こんなに時間のかかるやり方でも、彼女は「大丈夫。こうして、受け取れるのだから、私達はそれに応えられるように、いい作品を作りたい。」と健気に伝えてきた。

「とにかく私達は、何かをしたいの。生活はもちろん大変だけど、とにかくトライしていいですか?」

その後しばらくして、やはりポツリ、ポツリと試作品の写真が届き始めた。だが、写真から察するに彼女らは刺繍をほとんど知らないようである。しかも、最初の試作品は、寒色系の糸のみが3色ばかり使われているだけだった。

「どうしてもう少し明るい色を使わないの?」と聞くと、「赤い糸がマーケットにないんです」という。また、モチーフ例の写真を送ったが、それをプリントアウトすることもできずにいるらしい。

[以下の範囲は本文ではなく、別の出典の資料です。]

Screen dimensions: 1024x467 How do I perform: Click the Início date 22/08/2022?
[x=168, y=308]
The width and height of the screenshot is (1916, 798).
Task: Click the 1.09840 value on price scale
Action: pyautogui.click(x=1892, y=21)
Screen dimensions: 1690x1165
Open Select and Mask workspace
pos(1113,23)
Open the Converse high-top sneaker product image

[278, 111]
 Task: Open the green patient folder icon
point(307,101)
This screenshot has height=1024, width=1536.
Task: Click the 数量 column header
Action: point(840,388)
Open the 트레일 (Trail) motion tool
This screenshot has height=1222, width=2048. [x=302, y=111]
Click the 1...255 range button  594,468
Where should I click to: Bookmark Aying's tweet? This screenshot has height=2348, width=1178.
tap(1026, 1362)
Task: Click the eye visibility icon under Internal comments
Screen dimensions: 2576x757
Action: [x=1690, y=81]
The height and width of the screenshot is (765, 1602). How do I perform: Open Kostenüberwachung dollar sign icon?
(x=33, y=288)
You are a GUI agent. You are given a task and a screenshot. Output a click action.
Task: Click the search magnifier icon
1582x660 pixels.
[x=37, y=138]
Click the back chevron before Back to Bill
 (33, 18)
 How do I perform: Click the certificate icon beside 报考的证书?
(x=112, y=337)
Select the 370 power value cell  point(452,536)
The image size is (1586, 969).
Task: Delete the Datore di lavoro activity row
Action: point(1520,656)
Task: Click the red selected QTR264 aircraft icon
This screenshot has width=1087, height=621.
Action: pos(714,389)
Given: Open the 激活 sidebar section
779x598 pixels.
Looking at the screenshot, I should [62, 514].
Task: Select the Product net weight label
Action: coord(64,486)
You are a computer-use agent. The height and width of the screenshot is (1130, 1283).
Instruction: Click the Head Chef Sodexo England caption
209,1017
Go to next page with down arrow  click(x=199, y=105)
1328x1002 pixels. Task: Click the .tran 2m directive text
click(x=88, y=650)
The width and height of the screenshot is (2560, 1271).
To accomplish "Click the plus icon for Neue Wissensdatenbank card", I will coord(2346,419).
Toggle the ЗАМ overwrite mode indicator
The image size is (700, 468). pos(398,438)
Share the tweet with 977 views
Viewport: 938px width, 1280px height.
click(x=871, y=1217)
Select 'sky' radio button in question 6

このような状況の中、その後も何度か試作品の写真が、途切れ途切れではあるが送られて来ている。正直言って、まだまだ「作品」というには程遠いものだ。だが彼女達は、一緒に集まり、手を動かし、それなりに楽しんでいるらしい。

昨日のメッセージでB は改めて伝えてきた。「この数日、また街への爆撃が激しくなっているのですが、この一瞬だけは、みんな辛いことを忘れることができるんです。みんな、誰の刺繍が一番いいか、なんて競いあったりしてるんですよ。」

「メッセージ中」の緑の点がついたり消えたりしている。その合間を縫って彼女は、独り言のようにメッセージを書き送ってくる。その独り言は、受け止めてくれる誰かを求めている。

「今度は、もっと上手に作りますね」とのメッセージのあと、緑の点が消えた。爆撃の音が遠くに響くワーイルの夜を、私も過ごしたような気がした。